L’angioplastica e l’intervento di bypass non fanno scomparire la malattia, che consiste nella predisposizione alla formazione dei restringimenti. Per questo motivo l’eliminazione dei fattori di rischio con il cambio dello stile di vita, delle abitudini voluttuose e della dieta diventa importantissimo nell’impedire la progressione della malattia. I fattori di rischio più frequentemente responsabili della patologia coronarica sono infatti l’ipercolesterolemia, l’ipertensione arteriosa, il fumo, il diabete, lo stress e la predisposizione familiare.
Che cos’è l’intervento di bypass aortocoronarico?
L’intervento di bypass crea una strada alternativa attraverso la quale il sangue ossigenato raggiunge il muscolo cardiaco a valle della stenosi coronarica. L’intervento di bypass può essere realizzato utilizzando diversi tipi di condotti (arteriosi o venosi) che garantiscono il flusso di sangue al muscolo cardiaco. Il rischio di formazione di nuove stenosi dopo l’intervento di bypass è molto inferiore all’angioplastica e può essere quindi considerato un trattamento più definitivo. In particolare alcune classi di pazienti, come ad esempio i pazienti giovani e i pazienti con diabete hanno il massimo vantaggio dal trattamento della cardiopatia ischemica mediante bypass, godendo del massimo rapporto costo-beneficio.
Come si svolge l’intervento di bypass aortocoronarico?
L’intervento di bypass aorto-coronarico viene generalmente eseguito mediante una sternotomia mediana longitudinale. Si può quindi eseguire l’intervento in due modi: con l’utilizzo della circolazione extracorporea (macchina cuore-polmoni), o senza di essa, cioè a cuore battente (off-pump). La decisione di come eseguire l’intervento è presa dal chirurgo, in base a diversi fattori tra cui il numero di bypass da eseguire, il grado di stenosi e la loro localizzazione, la funzione del cuore e la presenza di co-patologie e/o controindicazione a fermare il cuore o all’utilizzo della circolazione extracorporea. I condotti utilizzati per creare una via alternativa al sangue per raggiungere il cuore a valle della stenosi possono essere arteriosi o venosi: quelli arteriosi hanno meno probabilità di andare incontro a ostruzioni nel tempo e hanno quindi una durata nel tempo più favorevole. Il condotto arterioso più utilizzato è l’arteria mammaria che si trova all’interno del torace, decorrendo parallelamente ai due lati dello sterno. Altri condotti arteriosi utilizzati sono le arterie radiali che si trovano nel braccio. I condotti venosi hanno durata nel tempo inferiore a quelli arteriosi ma sono preferibili per alcuni pazienti o condizioni cliniche. Come condotto venoso si usa la vena safena che è situata nell’arto inferiore e si estende dalla gamba alla coscia.
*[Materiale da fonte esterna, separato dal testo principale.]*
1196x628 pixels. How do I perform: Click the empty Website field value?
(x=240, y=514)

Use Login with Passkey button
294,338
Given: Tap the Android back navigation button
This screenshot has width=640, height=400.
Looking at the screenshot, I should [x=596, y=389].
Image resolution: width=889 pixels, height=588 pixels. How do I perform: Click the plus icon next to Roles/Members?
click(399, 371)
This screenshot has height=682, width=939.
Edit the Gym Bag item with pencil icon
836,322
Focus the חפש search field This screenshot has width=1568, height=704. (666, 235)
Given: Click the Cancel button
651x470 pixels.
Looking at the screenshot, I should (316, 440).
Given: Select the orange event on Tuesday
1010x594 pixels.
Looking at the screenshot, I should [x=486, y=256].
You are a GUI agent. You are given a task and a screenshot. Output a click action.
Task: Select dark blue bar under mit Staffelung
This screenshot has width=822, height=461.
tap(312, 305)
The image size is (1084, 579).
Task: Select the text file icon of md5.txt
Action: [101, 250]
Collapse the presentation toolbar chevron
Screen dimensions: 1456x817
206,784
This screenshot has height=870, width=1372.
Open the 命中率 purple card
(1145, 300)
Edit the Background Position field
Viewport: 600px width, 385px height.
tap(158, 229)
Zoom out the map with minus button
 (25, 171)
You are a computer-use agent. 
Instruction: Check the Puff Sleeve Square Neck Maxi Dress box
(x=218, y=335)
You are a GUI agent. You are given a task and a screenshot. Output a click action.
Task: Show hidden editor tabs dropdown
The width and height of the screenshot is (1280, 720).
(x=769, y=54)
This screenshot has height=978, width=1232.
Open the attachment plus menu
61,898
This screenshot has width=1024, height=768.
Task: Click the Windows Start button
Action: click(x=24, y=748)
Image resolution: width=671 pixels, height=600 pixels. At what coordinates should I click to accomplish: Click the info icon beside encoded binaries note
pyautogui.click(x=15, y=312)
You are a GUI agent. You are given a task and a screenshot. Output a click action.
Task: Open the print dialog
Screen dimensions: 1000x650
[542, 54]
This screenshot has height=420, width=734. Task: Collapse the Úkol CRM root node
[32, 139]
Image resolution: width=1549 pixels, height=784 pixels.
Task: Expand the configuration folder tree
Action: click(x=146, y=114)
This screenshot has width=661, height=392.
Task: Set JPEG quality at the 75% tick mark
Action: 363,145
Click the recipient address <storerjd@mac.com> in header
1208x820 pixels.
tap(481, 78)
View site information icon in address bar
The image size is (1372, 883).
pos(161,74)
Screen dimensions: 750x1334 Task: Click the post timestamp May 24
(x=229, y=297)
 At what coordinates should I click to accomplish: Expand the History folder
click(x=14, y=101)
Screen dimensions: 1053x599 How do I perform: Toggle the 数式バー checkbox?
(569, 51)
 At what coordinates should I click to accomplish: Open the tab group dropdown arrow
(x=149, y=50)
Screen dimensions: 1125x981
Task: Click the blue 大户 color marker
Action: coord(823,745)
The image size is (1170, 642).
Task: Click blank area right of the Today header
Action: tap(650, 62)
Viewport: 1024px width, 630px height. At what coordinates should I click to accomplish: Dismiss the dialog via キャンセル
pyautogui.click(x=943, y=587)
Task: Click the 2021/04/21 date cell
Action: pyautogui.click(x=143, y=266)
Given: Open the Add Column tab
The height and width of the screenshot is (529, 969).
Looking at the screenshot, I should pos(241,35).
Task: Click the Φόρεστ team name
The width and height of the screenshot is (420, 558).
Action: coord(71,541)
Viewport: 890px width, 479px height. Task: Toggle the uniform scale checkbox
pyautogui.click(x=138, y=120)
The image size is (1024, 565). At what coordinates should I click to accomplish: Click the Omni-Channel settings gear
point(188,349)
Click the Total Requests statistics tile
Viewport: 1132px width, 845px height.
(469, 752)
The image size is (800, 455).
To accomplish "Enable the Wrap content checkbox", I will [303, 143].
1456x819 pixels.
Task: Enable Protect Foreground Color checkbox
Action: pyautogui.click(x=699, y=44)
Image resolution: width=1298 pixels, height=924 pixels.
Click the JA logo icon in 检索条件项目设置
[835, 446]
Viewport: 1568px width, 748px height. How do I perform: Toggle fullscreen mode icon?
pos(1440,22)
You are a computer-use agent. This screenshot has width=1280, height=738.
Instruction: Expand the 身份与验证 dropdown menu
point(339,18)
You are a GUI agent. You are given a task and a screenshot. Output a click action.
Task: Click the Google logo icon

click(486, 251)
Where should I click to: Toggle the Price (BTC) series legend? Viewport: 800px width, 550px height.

L’intervento di bypass aortocoronarico è pericoloso o doloroso?
Come qualsiasi procedura chirurgica l’intervento di bypass aortocoronarico può essere associato a diverse complicazioni chirurgiche o anestesiologiche, come sanguinamento, infezioni, danno neurologico, scompenso cardiaco, infarto peri-procedurale. Altre complicanze meno gravi consistono in infiammazioni e versamenti delle pleure, fibrillazione atriale, dolore, scarso appetito, febbricola. Un’attenta preparazione e profilassi è in grado di minimizzare questi rischi a percentuali estremamente modeste.
Generalmente il rischio di morte associato a questa procedura è inferiore al 2%, ma per ogni singolo paziente è necessaria una valutazione del rischio, tenendo in considerazione età, condizioni generali e le patologie associate.
Follow-up
A fine intervento il paziente viene trasferito in terapia intensiva, dove resta in osservazione per 12-24 ore, prima di essere ritrasferito in reparto di degenza. Dopo 4 o 5 giorni dall’intervento il paziente può essere dimesso dall’ospedale e essere trasferito direttamente presso un centro di riabilitazione cardiologica, dove resterà ricoverato per circa 15 giorni.